Царский доктор Елисей Бомелий, вскоре после отъезда Иоанна в Александровскую слободу как свою постоянную царскую резиденцию, тоже перебрался туда на постоянное жительство, и лишь изредка, по большей части вместе с царем, наезжал в Москву и временно останавливался в отведенной ему избе, находившейся, как мы уже знаем, по ту сторону Москвы-реки, невдалеке от хором князя Василия Прозоровского. В отсутствие этот «басурмана, колдуна и чародея», как звали его в народе, жилище его было заперто наглухо, но охранялось скорее страхом суеверия, чем заморскими замками хозяина. Поздним вечером москвичи даже избегали проходить мимо «нечистого капища», как именовали они избу «заморского ученого», стоявшую особняком, среди громадного пустыря. Некоторые московские смельчаки, еще во время пребывания «царского колдуна» в Москве, из любопытства решились поглядеть в окно басурманского жилья, но то, что представлялось в этом жилье их испуганным взорам, навсегда отбивало охоту к дальнейшему любопытству. Они видели худого, черномазого, мрачного видом хозяина с искусно державшимися на горбатом носу стеклами, освещенного пламенем, которое он раздувал какою-то трубкою, а на пламени этом варилось то «чертово зелье», о котором по Москве ходили смутные слухи. Окружающая «чародея» обстановка довершила ужас: черепа и человеческие кости, банки с частями человеческого тела и толстые в кожаных переплетах книги являлись для массы его современников еще большим пугалом, нежели приготовляемое этим «слугой сатаны» «чертово зелье».

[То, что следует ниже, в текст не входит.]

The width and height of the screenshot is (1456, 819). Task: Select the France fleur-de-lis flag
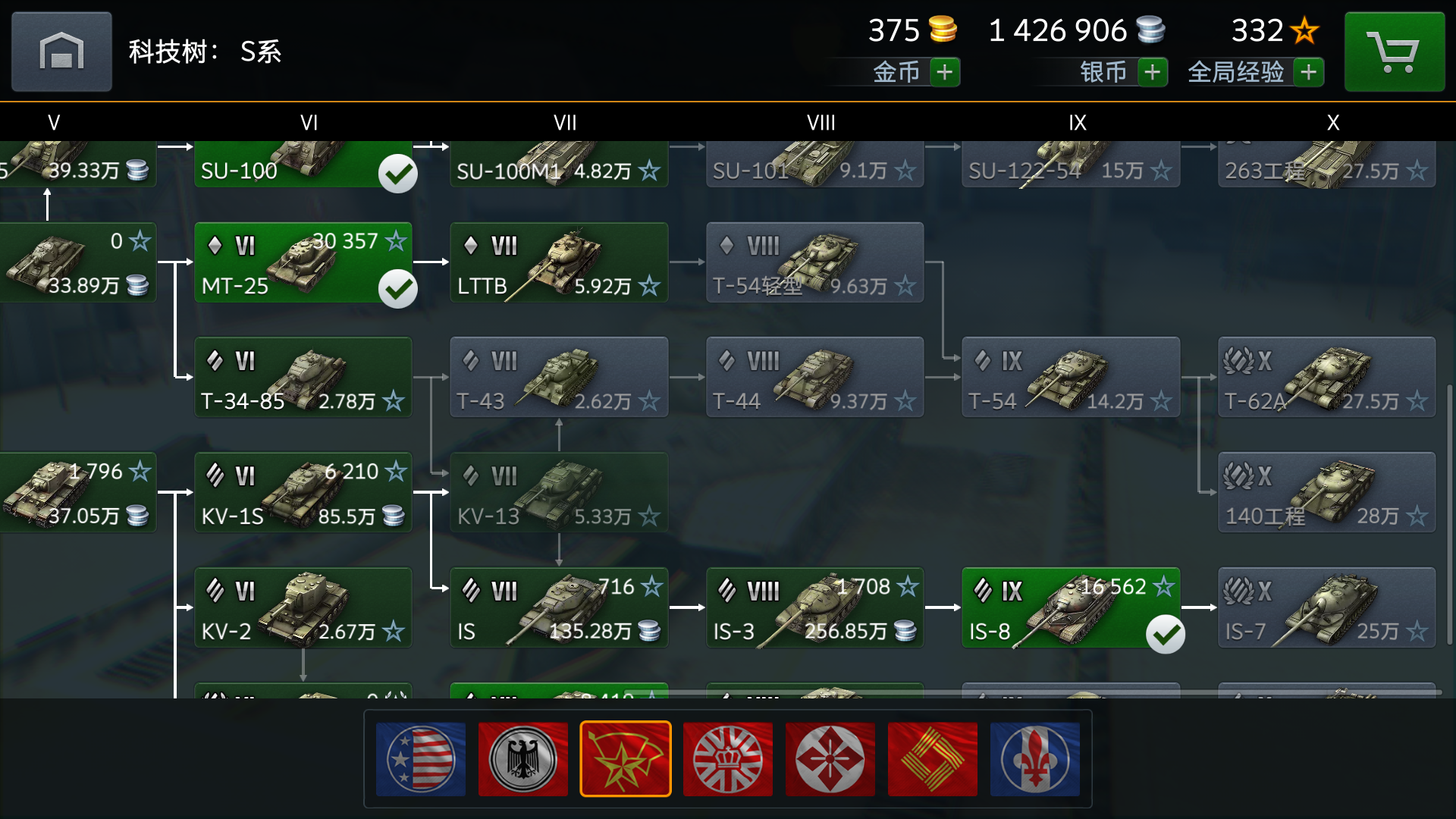point(1035,758)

Выходец из Германии, даже изгнанник, как уверяет Карамзин, он явился в Москву и, как «иностранный ученый», легко снискал доступ к царю, любившему и ласкавшему «заморских гостей», и вскоре сделался не только его постоянным доктором и астрологом, но прямо необходимым человеком, играя, как и прочие, но еще более искусно, на слабой струне больной царской души: постоянно развивая в нем страх и подозрения, наушничая и клевеща на бояр и народ, дружа с опричниками, видевшими в этом «случайном басурмане» необходимого сообщника и опасного врага. По указаниям последних, Бомелий предсказывал царю бунты и мятежи. Предсказание, естественно, сбывалось, что царь видел по донесениям тех же опричников, и все более и более верил своему любимцу, осыпая его милостями. Ему же приписывают современники мысль, до конца жизни не покидавшую голову подозрительного царя, бежать в крайности за море, для чего, по советам того же Бомелия, царь так ревниво, во все продолжение своего царствования, сохранял дружбу с английской королевой Елизаветой, обещавшей ему безопасное убежище от козней крамольников-бояр. Невежда даже в современной ему медицинской науке, Елисей Бомелий посвящал все свои силы и все свое время изучению токсикологии, учению о ядах. В приготовлениях их он достиг удивительного совершенства. Эта его специальность как раз отвечала требованиям минуты — той эпохи казней и убийств, которую переживала Россия. Может быть, это обстоятельство и служило для ловкого иноземца стимулом его прилежной работы.